Selection:
India’s Mars mission to begin

India’s Mars mission to begin November 2013

India’s tryst with Mars will begin in November 2013 to explore the red planet’s atmosphere and search for life-sustaining elements, a top space official said late Monday.

“We are scheduling to launch the Mars mission Nov 27, 2013 when the red planet will be closer to the earth for injecting our spacecraft into its elliptical orbit,” Indian Space Research Organisation (ISRO) chairman K Radhakrishnan told reporters.
The Rs 470-crore Mars mission will demonstrate India’s capability to send a spacecraft 55 million km away from earth and look for life-sustaining elements 500 km away from the Martian surface.

  http://www.firstpost.com/wp-content/uploads/2012/09/Mars_Reuters_10Aug1.jpg
A picture of Mars taken by the Curiosity rover

The Indian space agency plans to use a high-end rocket (PSLV-XL) to launch the 1.4-tonne Martian spacecraft from its Sriharikota spaceport, about 80 km northeast of Chennai, with nine instruments to study various aspects of the red planet.

Data shown:
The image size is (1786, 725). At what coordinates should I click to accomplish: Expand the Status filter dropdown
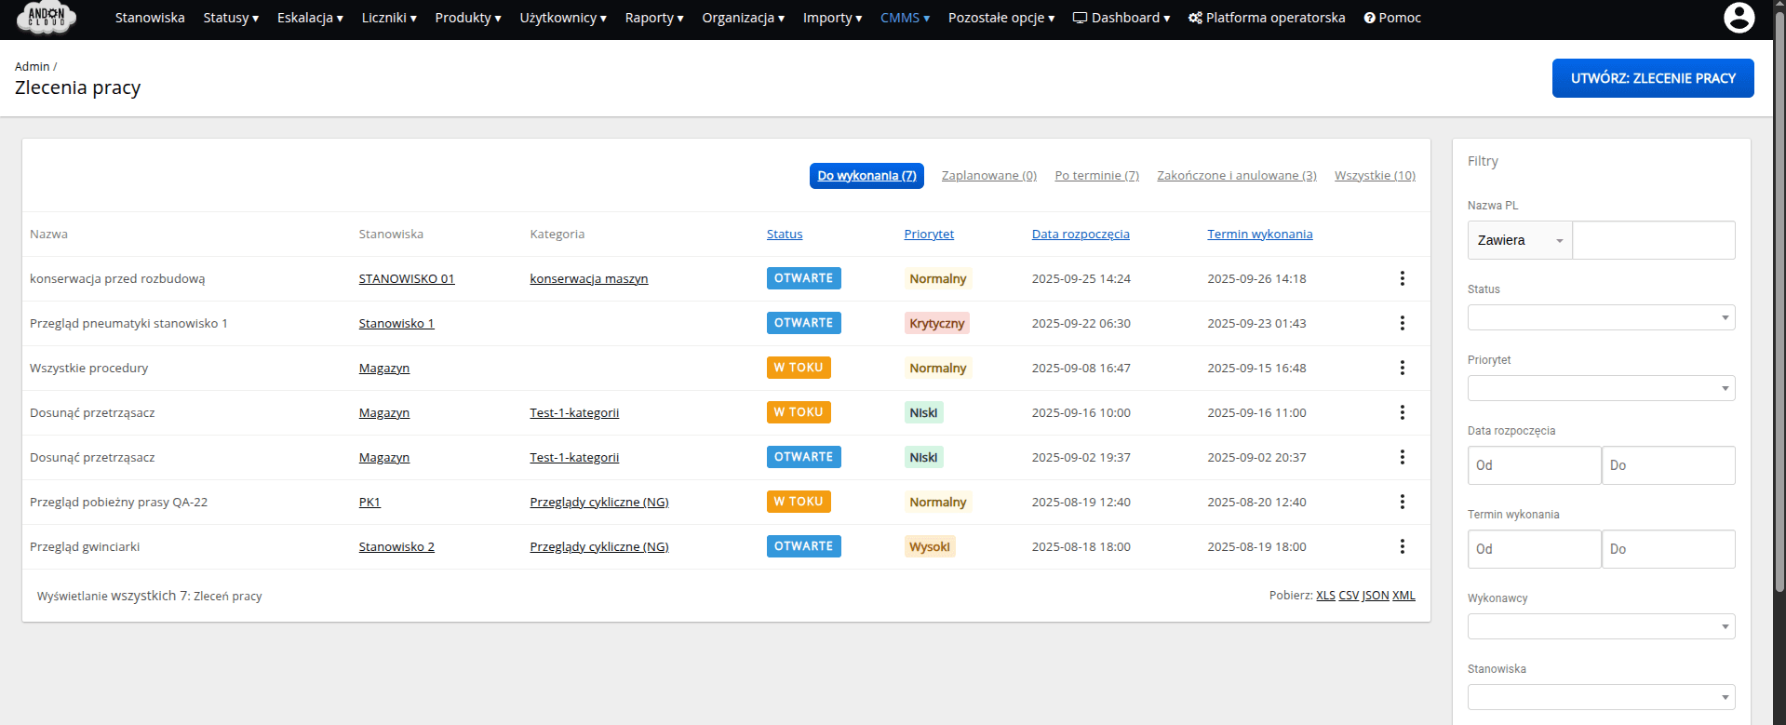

* * *

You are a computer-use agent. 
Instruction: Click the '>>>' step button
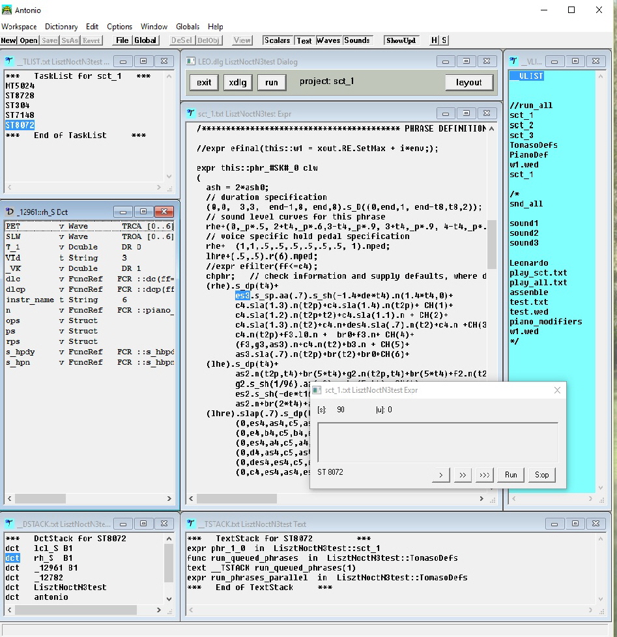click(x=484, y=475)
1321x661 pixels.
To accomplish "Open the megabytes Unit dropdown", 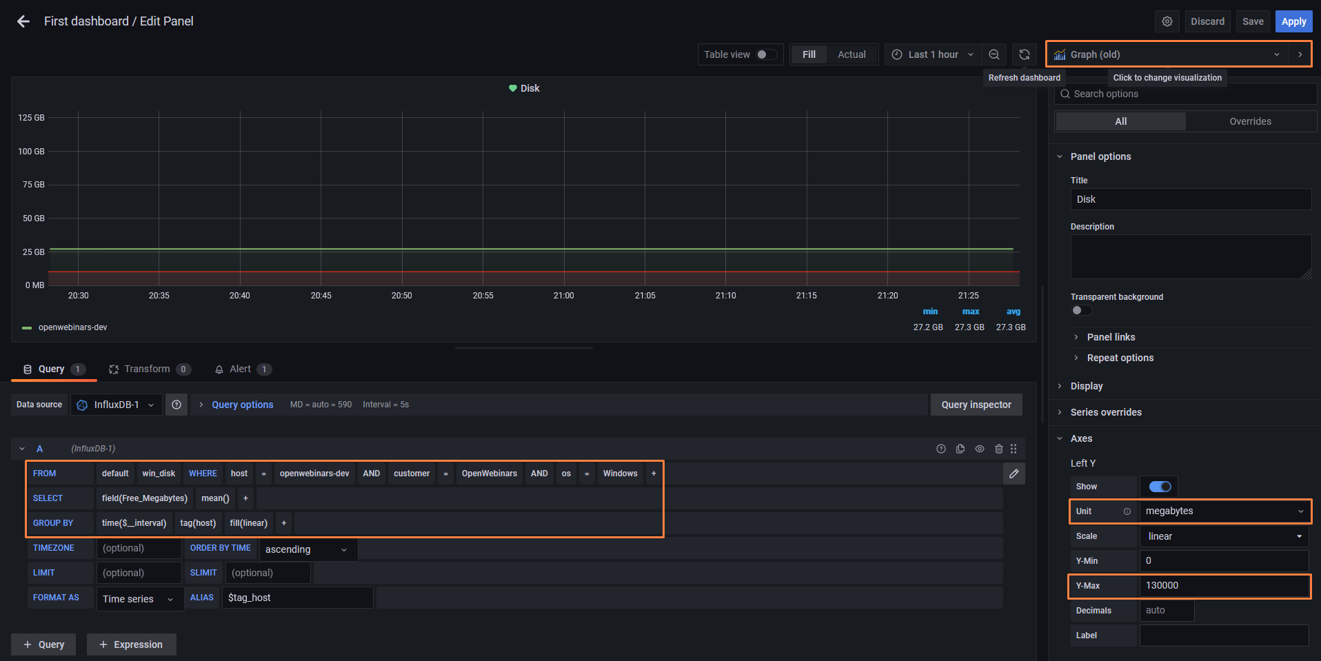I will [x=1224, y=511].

Objective 1:
What does the Mars mission cost, according to the article on India's Mars mission?
Objective 2:
Please quote the article on India's Mars mission, starting with "The Indian space" and going on through "the red planet.".
These records were taken from a separate source.

Complete output 1:
Rs 470 crore.

Complete output 2:
The Indian space agency plans to use a high-end rocket (PSLV-XL) to launch the 1.4-tonne Martian spacecraft from its Sriharikota spaceport, about 80 km northeast of Chennai, with nine instruments to study various aspects of the red planet.